Most people do not stay with their first love. It’s perfectly normal and ok, and it’s pefectly normal and ok to realize that someone who was good for you 3 years ago isn’t good for you now. Especially when you’re young and still learning about yourself!
Post # 11
No. I wouldn’t cling to this guy because he is your first true love. Things didn’t work out and it’s time to move on.
Trust me while i had boyfriend here and there, I had one long term relationship and he was a lot of firsts for me, and I clung to the relationship too long when we just wanted different things. Moving on has made me happier.
Post # 12
@jwinnings: Any relationship takes work, but it shouldn’t be THAT much work, you know? Your story is full of red flags – the lying, the codependency, his mom hating you, his inability to cut the cord with his mom, being controlling about where you go to school… I mean, I don’t even know you and I am POSITIVE that you can do better than that!
It’s always hard to move on from your first love, but in this case, it sounds like he’s not really ready to have a mature, adult relationship. It’s also easy to be flattered by all the attention he’s showing you now, but trust me, if you get back together, he’s going to be back to his old self within a week. My first boyfriend and I took a break, then broke up “for good” and both times, he was all up in my business and flattering me and being super sweet. Both times, I fell for it and we got back together, and then after the first few days, we were back to the same old problems.
I’d recommend picking up a copy of “It’s Called a Breakup Because It’s Broken.” It has a lot of good insight and helpful advice to get you through a breakup!
Post # 13
- Wedding: February 2017 - Seattle, WA
I agree with all previous posters.

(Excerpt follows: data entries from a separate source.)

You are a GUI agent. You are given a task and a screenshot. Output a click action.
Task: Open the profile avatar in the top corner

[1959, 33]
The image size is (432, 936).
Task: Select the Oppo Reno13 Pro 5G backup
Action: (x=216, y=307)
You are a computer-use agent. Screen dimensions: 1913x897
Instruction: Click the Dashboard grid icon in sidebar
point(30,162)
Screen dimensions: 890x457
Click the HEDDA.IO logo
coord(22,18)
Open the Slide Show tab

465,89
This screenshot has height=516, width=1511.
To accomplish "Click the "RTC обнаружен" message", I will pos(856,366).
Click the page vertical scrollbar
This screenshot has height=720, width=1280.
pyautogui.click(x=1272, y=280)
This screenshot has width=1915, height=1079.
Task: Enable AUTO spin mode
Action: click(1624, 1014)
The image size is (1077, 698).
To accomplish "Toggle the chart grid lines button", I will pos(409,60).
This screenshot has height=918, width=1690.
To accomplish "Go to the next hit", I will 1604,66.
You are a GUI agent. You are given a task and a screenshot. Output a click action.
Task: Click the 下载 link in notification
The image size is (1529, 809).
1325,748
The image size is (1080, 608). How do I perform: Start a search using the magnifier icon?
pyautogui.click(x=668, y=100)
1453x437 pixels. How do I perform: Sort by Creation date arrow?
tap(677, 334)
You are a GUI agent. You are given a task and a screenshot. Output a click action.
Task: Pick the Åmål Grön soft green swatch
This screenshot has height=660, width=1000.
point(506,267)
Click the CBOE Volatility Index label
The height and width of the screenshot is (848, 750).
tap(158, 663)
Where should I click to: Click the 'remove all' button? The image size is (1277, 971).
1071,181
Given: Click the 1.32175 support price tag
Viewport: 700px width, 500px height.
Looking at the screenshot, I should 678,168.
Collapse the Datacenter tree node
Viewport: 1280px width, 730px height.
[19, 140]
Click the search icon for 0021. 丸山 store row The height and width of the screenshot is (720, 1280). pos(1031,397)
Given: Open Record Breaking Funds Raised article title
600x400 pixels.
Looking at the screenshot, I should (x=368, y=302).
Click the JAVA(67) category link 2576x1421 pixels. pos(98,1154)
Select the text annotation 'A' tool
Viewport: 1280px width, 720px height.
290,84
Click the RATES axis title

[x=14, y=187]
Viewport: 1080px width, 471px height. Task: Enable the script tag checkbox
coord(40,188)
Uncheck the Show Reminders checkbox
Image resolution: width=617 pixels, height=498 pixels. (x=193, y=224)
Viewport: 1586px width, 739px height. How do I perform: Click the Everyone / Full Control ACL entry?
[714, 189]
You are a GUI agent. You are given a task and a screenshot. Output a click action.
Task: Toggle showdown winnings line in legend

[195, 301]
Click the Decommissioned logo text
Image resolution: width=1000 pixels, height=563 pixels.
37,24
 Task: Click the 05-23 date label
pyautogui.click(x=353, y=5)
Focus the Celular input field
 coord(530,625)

You have outgrown him. You can do so much better! Lying is a huge red flag for me… To be lied to on a regular basis is just not ok, even if it has stopped. Good luck!!
Post # 14
I can’t figure out why you’d want to go back. He’s living with his mom, put no effort into your relationship, holds a low-level job that stresses him to the point of needing several hours to recover, and lies constantly. Sounds like a keeper.
You say “clearly he loves me” but it sounds more like he loves having you around when he feels like it and when it’s convenient- ie not if he has to drive to see you, not if it cuts into his flirting with randoms at a bar with his friends, and only if he can keep you isolated from the rest of his life by not taking you out with his friends.
Seriously, don’t go back.
Post # 15
I don’t think you should take him back. Chances are he will revert back to his normal behaviour once things settle back down. You don’t sound like you love him all that much, it actually sounds like you resent the guy more then anything.
You should continue focusing on yourself, you will meet the right man someday, I just don’t think this is the right man.
Post # 16
NO NO NO NO
Ugh, if i were to have married my “first love”…well…I know we would be divorced or I would be hating my life! Just because he is your first love is NO reason to stay with him! That guy sounds like a jerk and he has a lot of growing up to do.
You don’t deserve someone that treats you like that and hopefully someday you will see that. Cut him out and never speak to him again.